Tablighis are often quite rightfully perceived and described as Muslim missionaries. One of the major activities that they engage in their travels is to invite people to the mosques and remind them about the importance of Islamic practices. This invitation – dawah – is in the core of Tablighi ideology. However, the Tablighi narrative sees such invitation not as a final goal, but more as means to a goal. The final goal, as Tablighi claim, is one’s personal transformation. They propose that travel helps them to obtain new qualities, strengthen their iman (belief), correct their yakyn (conviction) and improve their amals (religious practices). On numerous occasions I’ve heard that the purpose of going on this path is not to change other people. Whoever thinks so, it was told, will waste his time. The purpose of going is to change everybody’s own qualities.

What makes this change possible? The first factor is distance. It is both physical distance from home, but also more abstract distance from everyday matters. One Tablighi with background in visual arts commented:

 

People in their daily routines don’t have many possibilities for looking at their life globally because they are busy with thousands of minute details. In travel they distance themselves from their daily trifles and see a large scale picture of their existence, just like artists have to stand away from their drawings or paintings in order to check proportions, balance and the overall impression[8].

 

This distance also produces a more abstract and detached from reality vision of the world. Such abstractness of thinking is important for comprehending many abstract religious concepts, such as ghoib (unseen), jannat (paradise), jahannam (hell). By disengaging from reality a traveler can develop more utopian visions.
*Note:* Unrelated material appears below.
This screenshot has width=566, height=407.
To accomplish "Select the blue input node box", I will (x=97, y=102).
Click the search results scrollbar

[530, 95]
The second factor is an opportunity to spend time alone, which is also an opportunity to rethink many matters in life. A regular day of a contemporary busy person involves lots of planning to maximize the efficiency and reduce the time wasted for doing nothing. Time for relaxation is also used actively for entertainment, sports or just sleep. In travel, people lose this control of time and become much more dependent on external events and circumstances. People get long pauses, when they have to wait and do nothing, like when they sit in the train, or at the airport. In the interesting account of everyday life titled The Secret World of Doing Nothing Ehn and Lofgren describe how important and rich in experience can be the seemingly useless times of waiting:

 

Above all it is the liminality of waiting that makes it a special kind of doing nothing. In-between events can make people feel stuck, but such events can also generate new possibilities. Waiting produces a “sleep-walking” mood, in which the asylum-seeker or the pregnant woman may feel removed from the world or flow of time. Waiting also makes some people see their material surroundings, the strangers next to them, and their own lives in a new light. Waiting can be the source of intense boredom but also of surprising insights.[9]



 

Similarly, Tablighis in their journeys spend significant time being by themselves “in the quiet”. That gives them opportunity to contemplate and make murakaba (a prominent Sufi concept of remembrance of Allah with heart and thinking about the ways He created the world). They don’t have many chances for doing this in their homes and work places.

One elderly Tablighi compared travel with an X-ray machine. He said, it shows people’s soul sicknesses just like X-ray shows their physical sicknesses and when they realize their mistakes – they have to make istighfar (ask for forgiveness from God). At the same time he said travel is like a clinique. Many people need to leave their environments in order to see their mistakes and improve by looking at life from a far – away from the circumstances that often become the causes of their wrongs: “In the path of Allah people cry at night over the ways they offended their family members, friends, colleagues and commit to living a better life”[10].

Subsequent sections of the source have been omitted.